Tyloxapol and nanoliposomes induce selective delivery of 5-fluorouracil into hepatic tissues via VLDL/LDL-mediated pathway

This study aimed to enhance the hepatic targeting of 5-fluorouracil (5-FU) by tyloxapol (TYL) and nanoliposomes to promote drug efficacy and safety. The lipophilicity of 5-FU was increased by cholesterol conjugation (5-FUC). Nanoliposomes were prepared, characterized, and loaded with 5-FU and 5-FUC and injected into TYL-treated male Wistar albino rats. After 4 h, LDL and hepatic homogenate were isolated, and the concentrations of 5-FU and 5-FUC were investigated in both specimens. The pharmacokinetic parameters of 5-FU- and 5-FUC-loaded liposomes were also investigated. The present results revealed that the prepared liposomes have a nanoscale size, negative zeta potential, and prolonged drug release. TYL injection significantly elevated the plasma levels of nonhigh-density lipoproteins, triacylglycerol (TAG), and total cholesterol (TC).
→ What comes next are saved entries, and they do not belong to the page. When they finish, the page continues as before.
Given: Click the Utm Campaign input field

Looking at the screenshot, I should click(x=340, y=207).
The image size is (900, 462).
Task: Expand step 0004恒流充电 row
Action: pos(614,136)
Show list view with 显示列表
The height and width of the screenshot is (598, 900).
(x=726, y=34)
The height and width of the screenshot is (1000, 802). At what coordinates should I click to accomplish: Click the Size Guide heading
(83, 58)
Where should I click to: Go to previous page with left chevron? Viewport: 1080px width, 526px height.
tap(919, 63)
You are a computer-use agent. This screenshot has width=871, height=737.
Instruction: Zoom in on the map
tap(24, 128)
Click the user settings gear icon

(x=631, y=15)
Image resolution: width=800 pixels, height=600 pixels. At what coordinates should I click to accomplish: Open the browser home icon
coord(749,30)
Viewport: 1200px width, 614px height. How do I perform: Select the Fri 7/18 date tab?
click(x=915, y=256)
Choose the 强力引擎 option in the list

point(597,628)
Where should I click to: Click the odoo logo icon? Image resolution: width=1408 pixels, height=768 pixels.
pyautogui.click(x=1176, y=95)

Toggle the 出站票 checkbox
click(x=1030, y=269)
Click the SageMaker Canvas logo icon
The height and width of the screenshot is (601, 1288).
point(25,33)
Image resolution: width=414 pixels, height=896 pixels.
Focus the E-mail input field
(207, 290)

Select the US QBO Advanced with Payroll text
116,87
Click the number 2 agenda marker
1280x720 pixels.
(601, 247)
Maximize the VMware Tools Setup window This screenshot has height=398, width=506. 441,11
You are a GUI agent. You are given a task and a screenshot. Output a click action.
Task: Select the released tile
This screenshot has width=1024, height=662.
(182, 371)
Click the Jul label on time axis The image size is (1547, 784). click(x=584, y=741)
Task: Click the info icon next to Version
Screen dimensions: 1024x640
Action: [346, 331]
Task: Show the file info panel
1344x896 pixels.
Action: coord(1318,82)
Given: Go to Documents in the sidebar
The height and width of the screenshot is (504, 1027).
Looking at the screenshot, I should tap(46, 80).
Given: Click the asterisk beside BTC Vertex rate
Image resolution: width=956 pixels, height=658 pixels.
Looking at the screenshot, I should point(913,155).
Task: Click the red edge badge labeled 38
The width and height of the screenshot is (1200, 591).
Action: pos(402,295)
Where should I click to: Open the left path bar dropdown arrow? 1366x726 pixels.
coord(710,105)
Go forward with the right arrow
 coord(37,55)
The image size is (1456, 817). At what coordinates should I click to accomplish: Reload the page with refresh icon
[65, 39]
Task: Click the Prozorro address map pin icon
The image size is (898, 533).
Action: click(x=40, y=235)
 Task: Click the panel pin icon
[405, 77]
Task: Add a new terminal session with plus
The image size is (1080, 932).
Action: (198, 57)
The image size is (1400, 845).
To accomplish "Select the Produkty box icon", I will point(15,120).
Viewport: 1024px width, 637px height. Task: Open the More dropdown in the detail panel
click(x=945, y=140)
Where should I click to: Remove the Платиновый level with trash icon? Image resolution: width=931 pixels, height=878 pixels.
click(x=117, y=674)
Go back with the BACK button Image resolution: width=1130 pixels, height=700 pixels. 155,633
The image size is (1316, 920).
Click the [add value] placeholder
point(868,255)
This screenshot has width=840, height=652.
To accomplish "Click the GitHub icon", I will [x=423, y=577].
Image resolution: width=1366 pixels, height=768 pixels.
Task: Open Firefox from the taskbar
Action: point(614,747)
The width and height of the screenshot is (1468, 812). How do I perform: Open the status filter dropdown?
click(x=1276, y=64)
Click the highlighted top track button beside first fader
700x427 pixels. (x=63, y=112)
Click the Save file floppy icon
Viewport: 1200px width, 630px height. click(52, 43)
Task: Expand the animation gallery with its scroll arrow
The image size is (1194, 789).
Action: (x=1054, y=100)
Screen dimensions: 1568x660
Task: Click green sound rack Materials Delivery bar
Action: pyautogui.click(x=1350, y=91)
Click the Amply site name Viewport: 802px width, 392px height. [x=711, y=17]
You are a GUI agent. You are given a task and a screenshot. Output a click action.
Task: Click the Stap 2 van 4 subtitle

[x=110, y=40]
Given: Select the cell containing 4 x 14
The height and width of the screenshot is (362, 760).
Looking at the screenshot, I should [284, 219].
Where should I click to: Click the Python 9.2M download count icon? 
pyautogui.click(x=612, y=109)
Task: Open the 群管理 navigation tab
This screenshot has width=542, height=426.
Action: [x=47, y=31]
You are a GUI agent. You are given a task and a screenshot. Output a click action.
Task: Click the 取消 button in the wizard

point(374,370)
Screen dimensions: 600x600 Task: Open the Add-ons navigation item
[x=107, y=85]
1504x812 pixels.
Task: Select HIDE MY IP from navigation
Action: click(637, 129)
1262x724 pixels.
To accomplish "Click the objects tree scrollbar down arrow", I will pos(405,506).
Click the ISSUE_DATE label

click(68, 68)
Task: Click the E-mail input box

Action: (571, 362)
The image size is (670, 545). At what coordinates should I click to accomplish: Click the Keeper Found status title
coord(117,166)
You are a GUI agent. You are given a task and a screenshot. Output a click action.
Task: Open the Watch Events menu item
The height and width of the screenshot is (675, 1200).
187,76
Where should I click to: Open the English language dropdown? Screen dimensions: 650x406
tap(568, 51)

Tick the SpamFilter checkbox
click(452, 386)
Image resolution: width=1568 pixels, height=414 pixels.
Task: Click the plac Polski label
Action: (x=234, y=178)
The isolated LDL nanoparticles had a nanosized homogenous vesicle structure and a negative zeta potential. 5-FUC-loaded liposomes and TYL augmented 5-FUC loading into LDL and hepatic tissues compared to that for 5-FU. Moreover, the present results indicated that 5-FUC-loaded liposomes significantly improved the Cmax, Tmax, AUC, MRT, and t1/2 compared to those for the 5-FUC solution and 5-FU-loaded liposomes. This study concluded that the triple approach of a lipophilic shift, nanoliposomes, and TYL is promising for enhancing drug bioavailability, LDL loading, and selective hepatic drug targeting. Practical applications: 5-Fluorouracil (5-FU) is a hydrophilic anticancer medicine that elicits multiple side effects due to high doses, short half-life, and nonspecific tissue distribution. In this study, 5-FU was shifted into a lipophilic form (5-FUC) by cholesterol conjugation. The 5-FUC was loaded into a nanoliposome. Rats were injected with tyloxapol (TYL) to induce a temporary hyperlipidemia that produces a lipophilic milieu. The hyperlipidemia was confirmed physically by plasma milky appearance and biochemically by marked elevation of non-HDL lipoproteins. Hyperlipidemia promotes 5-FUC loading into VLDL-LDL in vivo. The 5-FUC level was determined in isolated LDL and liver tissues using HPLC analysis. The lipophilic shift, liposomal loading, and TYL improve pharmacokinetic parameters and bioavailability of 5-FU with sustained action and hepatic targeting. This study opens a new avenue for endogenous drugs loading into lipoproteins as an approach for selective hepatic drug targeting.